In Kaggle knowledge competition – Bike Sharing Demand, the participants are asked to forecast bike rental demand of Bike sharing program in Washington, D.C based on historical usage patterns in relation with weather, time and other data.

Using these Bike Sharing systems, people rent a bike from one location and return it to a different or same place on need basis. People can rent a bike through membership (mostly regular users) or on demand basis (mostly casual users). This process is controlled by a network of automated kiosk across the city.

Solution

Here is the step by step solution of this competition:

Step 1. Hypothesis Generation

Before exploring the data to understand the relationship between variables, I’d recommend you to focus on hypothesis generation first. Now, this might sound counter-intuitive for solving a data science problem, but if there is one thing I have learnt over years, it is this. Before exploring data, you should spend some time thinking about the business problem, gaining the domain knowledge and may be gaining first hand experience of the problem (only if I could travel to North America!)

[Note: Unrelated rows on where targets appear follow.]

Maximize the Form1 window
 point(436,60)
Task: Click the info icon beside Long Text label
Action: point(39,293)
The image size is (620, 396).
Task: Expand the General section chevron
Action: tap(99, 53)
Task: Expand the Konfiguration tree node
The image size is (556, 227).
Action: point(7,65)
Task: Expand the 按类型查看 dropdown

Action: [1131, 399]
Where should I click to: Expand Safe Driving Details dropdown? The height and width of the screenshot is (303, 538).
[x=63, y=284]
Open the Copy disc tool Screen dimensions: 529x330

How does it help? This practice usually helps you form better features later on, which are not biased by the data available in the dataset. At this stage, you are expected to posses structured thinking i.e. a thinking process which takes into consideration all the possible aspects of a particular problem.

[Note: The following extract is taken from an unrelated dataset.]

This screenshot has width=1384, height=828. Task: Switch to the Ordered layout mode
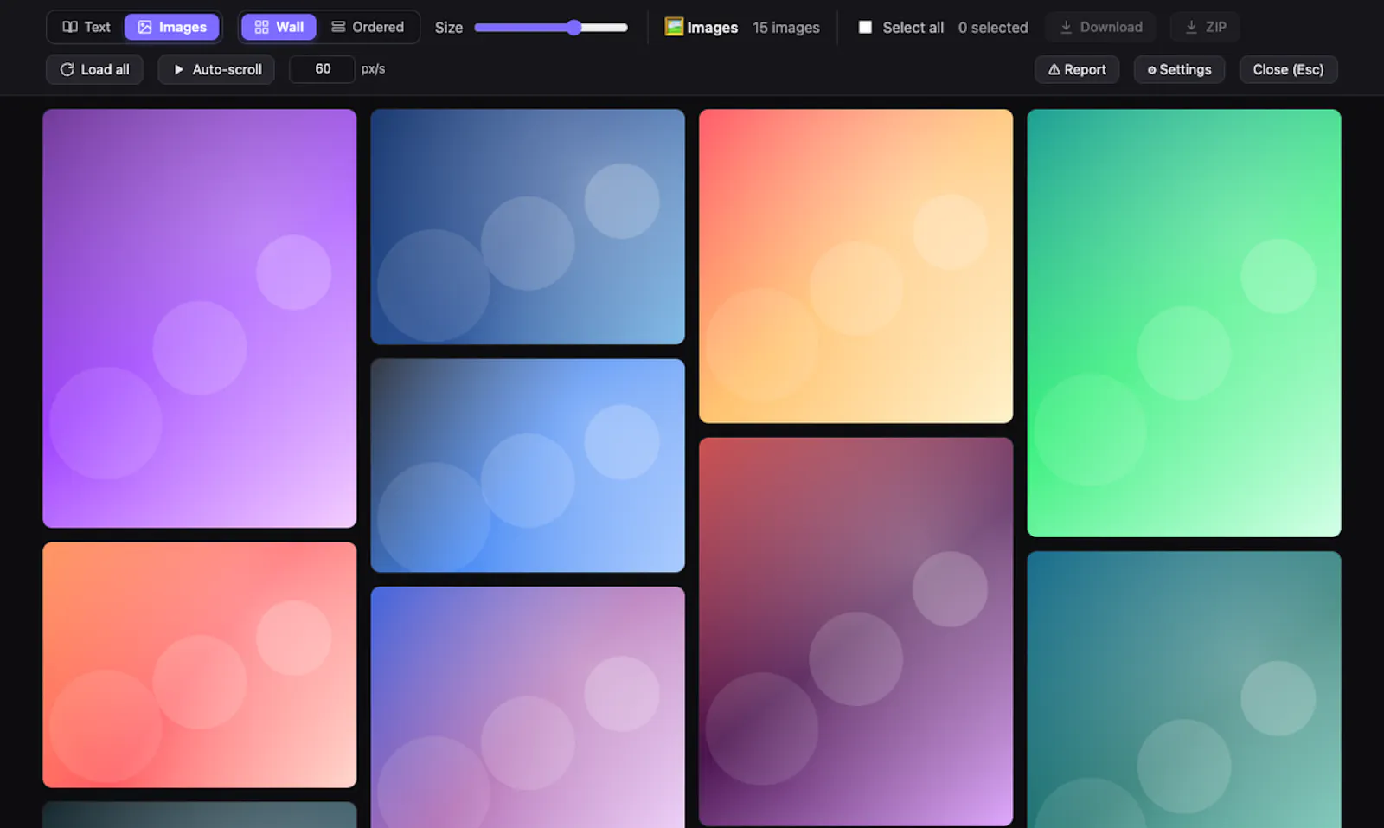pyautogui.click(x=368, y=27)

Here are some of the hypothesis which I thought could influence the demand of bikes:

Hourly trend: There must be high demand during office timings. Early morning and late evening can have different trend (cyclist) and low demand during 10:00 pm to 4:00 am.
Daily Trend: Registered users demand more bike on weekdays as compared to weekend or holiday.
Rain: The demand of bikes will be lower on a rainy day as compared to a sunny day. Similarly, higher humidity will cause to lower the demand and vice versa.
Temperature: In India, temperature has negative correlation with bike demand. But, after looking at Washington’s temperature graph, I presume it may have positive correlation.
Pollution: If the pollution level in a city starts soaring, people may start using Bike (it may be influenced by government / company policies or increased awareness).
Time: Total demand should have higher contribution of registered user as compared to casual because registered user base would increase over time.
Traffic: It can be positively correlated with Bike demand. Higher traffic may force people to use bike as compared to other road transport medium like car, taxi etc

2. Understanding the Data Set

The dataset shows hourly rental data for two years (2011 and 2012). The training data set is for the first 19 days of each month. The test dataset is from 20th day to month’s end. We are required to predict the total count of bikes rented during each hour covered by the test set.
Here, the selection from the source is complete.